Federal Appeals Court Upholds Mississippi's Jim Crow–Era Felon Voting Ban
"In short, 'cruel and unusual' is not the same as 'harmful and unfair,'" the court wrote.
On review, the U.S. Court of Appeals for the 5th Circuit has upheld Mississippi's lifetime felon disenfranchisement law, which ranks among the harshest in the nation, and reversed a panel decision last year that found it violated the Eighth Amendment of the Constitution.
The 5th Circuit ruled in a 13–6 decision Thursday that Mississippi's disenfranchisement scheme was not punishment, and even if it was, it wasn't cruel or unusual. To find otherwise, Judge Edith Jones wrote in the majority opinion, "even as to a limited set of offenders, is at odds with the Supreme Court's and other courts' decisions, would thwart the ability of the State's legislature and citizens to determine their voting qualifications, and would require federal courts overtly to make legislative choices that, in our federal system, belong at the State level."
It would be logically incoherent, Jones wrote, to find felon disenfranchisement cruel and unusual when the death penalty has survived numerous Eighth Amendment challenges, and it would call into question a host of other restrictions put on felony offenders, such as jury service and running for public office.
"In short, 'cruel and unusual' is not the same as 'harmful and unfair,'" Jones wrote, "and it is only that limited type of criminal statute that violates the Eighth Amendment."
The 5th Circuit joins several other federal appeals circuits that have upheld felon disenfranchisement laws. In 2020, the 11th Circuit ruled that Florida's laws requiring felony offenders to pay off all their fines and fees before they could regain their voting rights was constitutional, reversing a panel decision that found the requirement violated the Equal Protection Clause of the 14th Amendment.

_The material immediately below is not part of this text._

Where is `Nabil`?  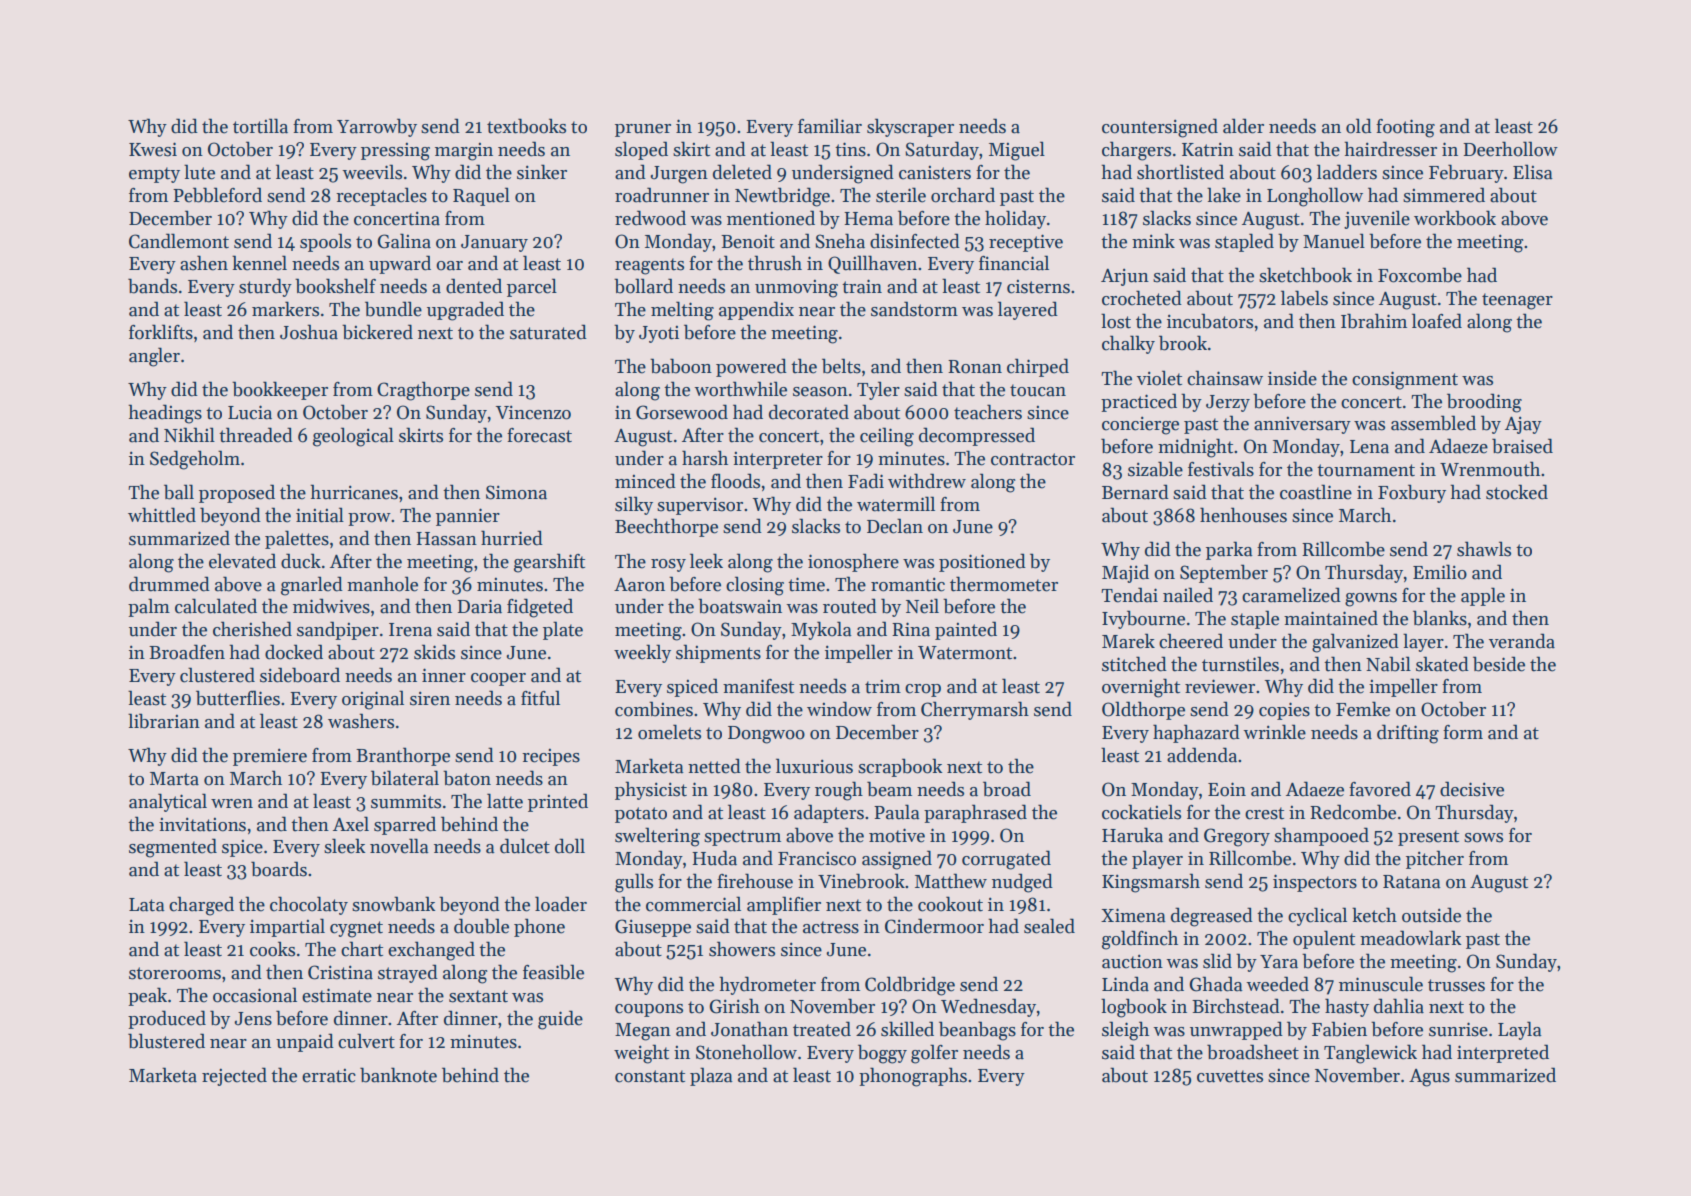
Nabil is located at coordinates (1388, 664).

But Mississippi's felon disenfranchisement scheme is so harsh, and so indisputably rooted in Jim Crow discrimination, that civil rights advocates were hopeful they could differentiate it from other states.

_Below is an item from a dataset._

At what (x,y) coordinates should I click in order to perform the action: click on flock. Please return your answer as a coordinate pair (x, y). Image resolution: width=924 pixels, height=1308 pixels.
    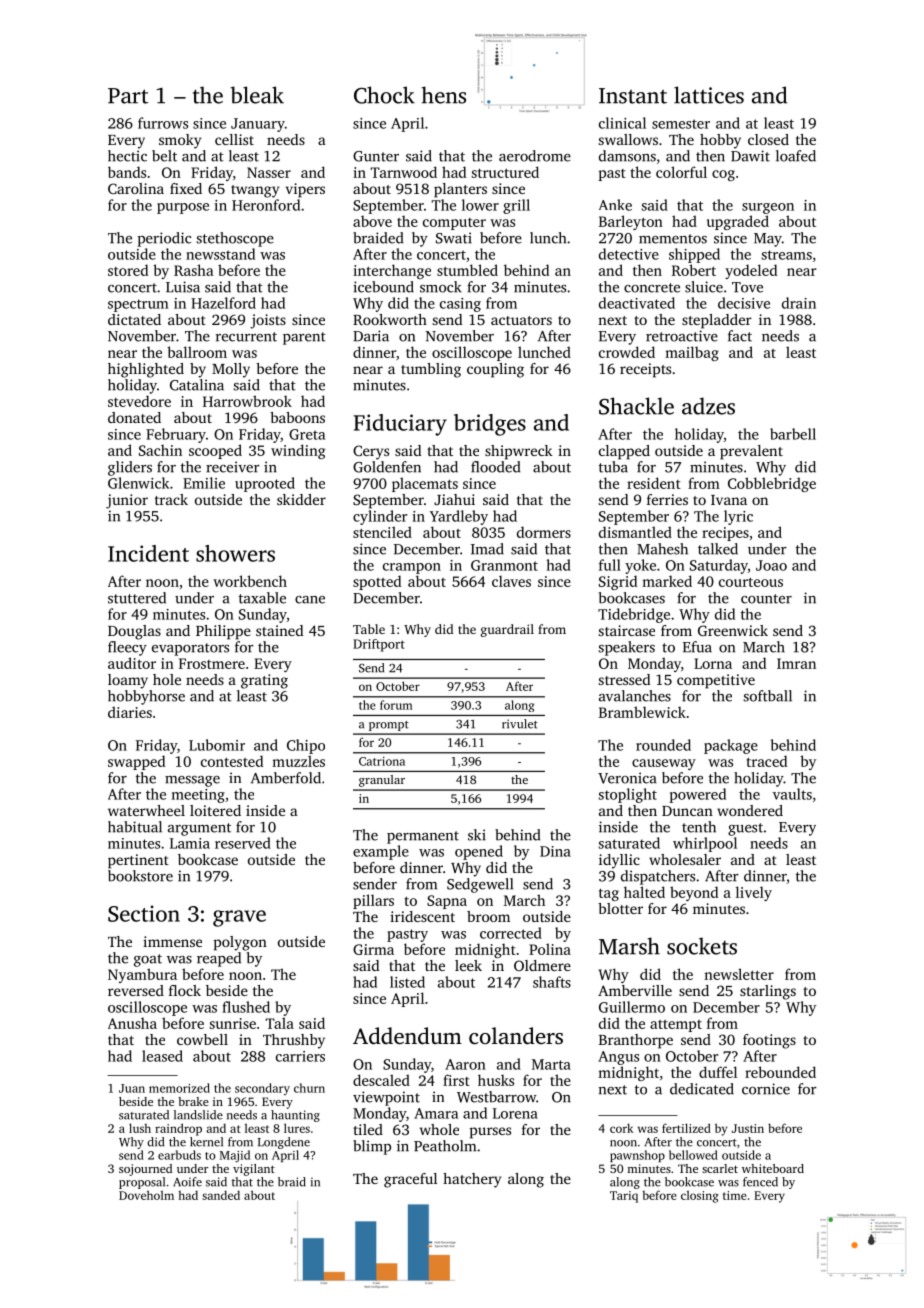
    Looking at the image, I should click on (185, 990).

The state imposes a lifetime voting ban for those convicted of certain crimes. The drafters of Mississippi's 1890 constitution admitted that they intentionally chose a list of crimes they believed most likely to lead to the disenfranchisement of black residents, such as forgery and bigamy. Rape and murder were not added to the list, which now includes 22 offenses, until 1968.

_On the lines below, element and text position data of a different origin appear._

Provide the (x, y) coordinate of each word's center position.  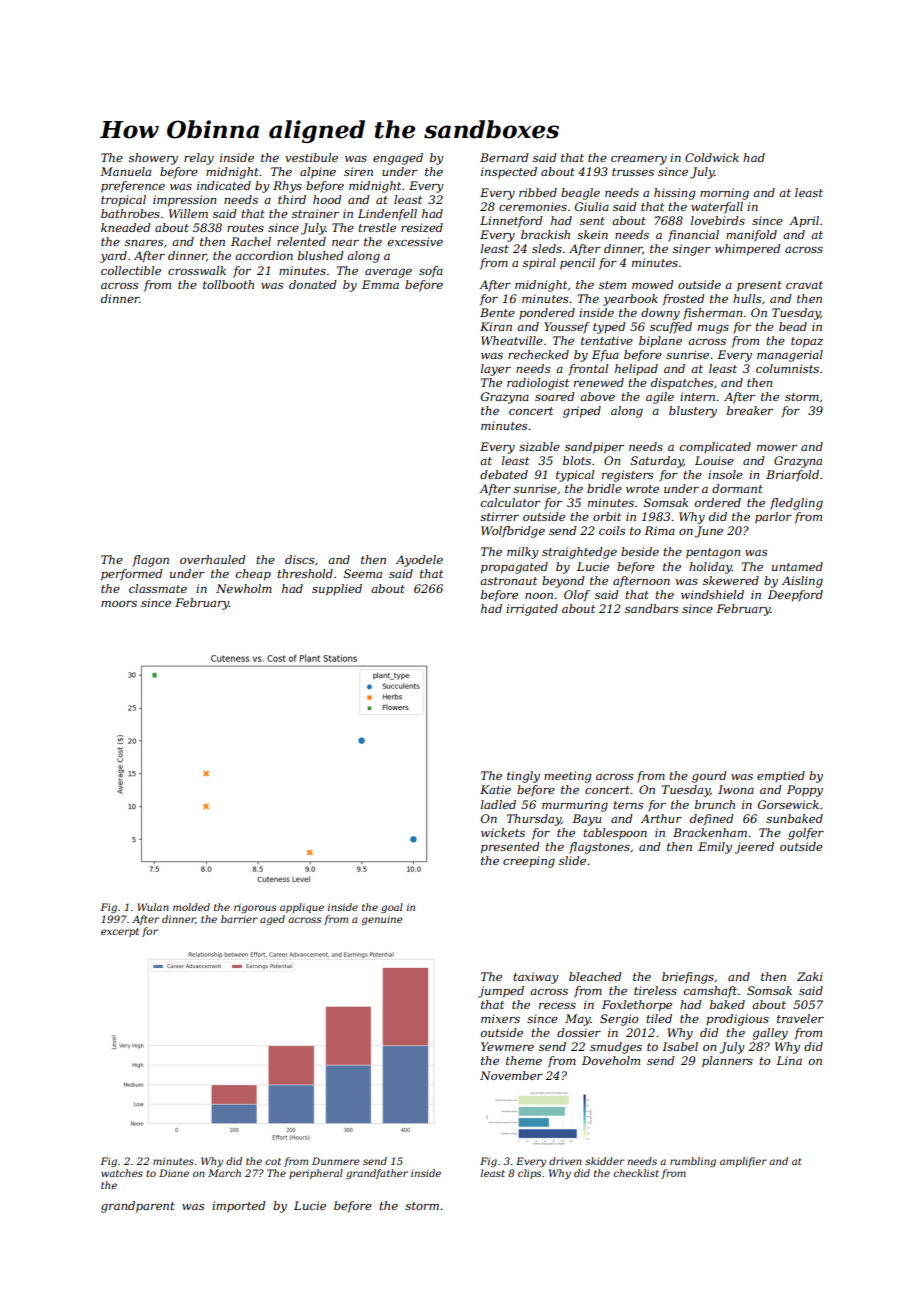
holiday (710, 568)
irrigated (532, 610)
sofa (431, 272)
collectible (131, 270)
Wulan (153, 907)
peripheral (316, 1174)
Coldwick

Last August, a panel of 5th Circuit judges blocked Mississippi's felon disenfranchisement law in a 2–1 ruling, finding that the state's lifetime voting ban for those convicted of certain crimes constituted cruel and unusual punishment under the Eighth Amendment.
Mississippi Republican Attorney General Lynn Fitch then successfully petitioned the 5th Circuit for an en banc rehearing.
A broad coalition of civil liberties groups and think tanks filed an amicus brief urging the 5th Circuit to uphold the panel's ruling, including the American Civil Liberties Union, the Brennan Center for Justice, the Cato Institute, and Reason Foundation, the nonprofit that publishes Reason.
Those groups argued that the 5th Circuit panel correctly diagnosed the constitutional problems with Mississippi's "mandatory, permanent, and effectively irrevocable" voting ban for certain felony offenders.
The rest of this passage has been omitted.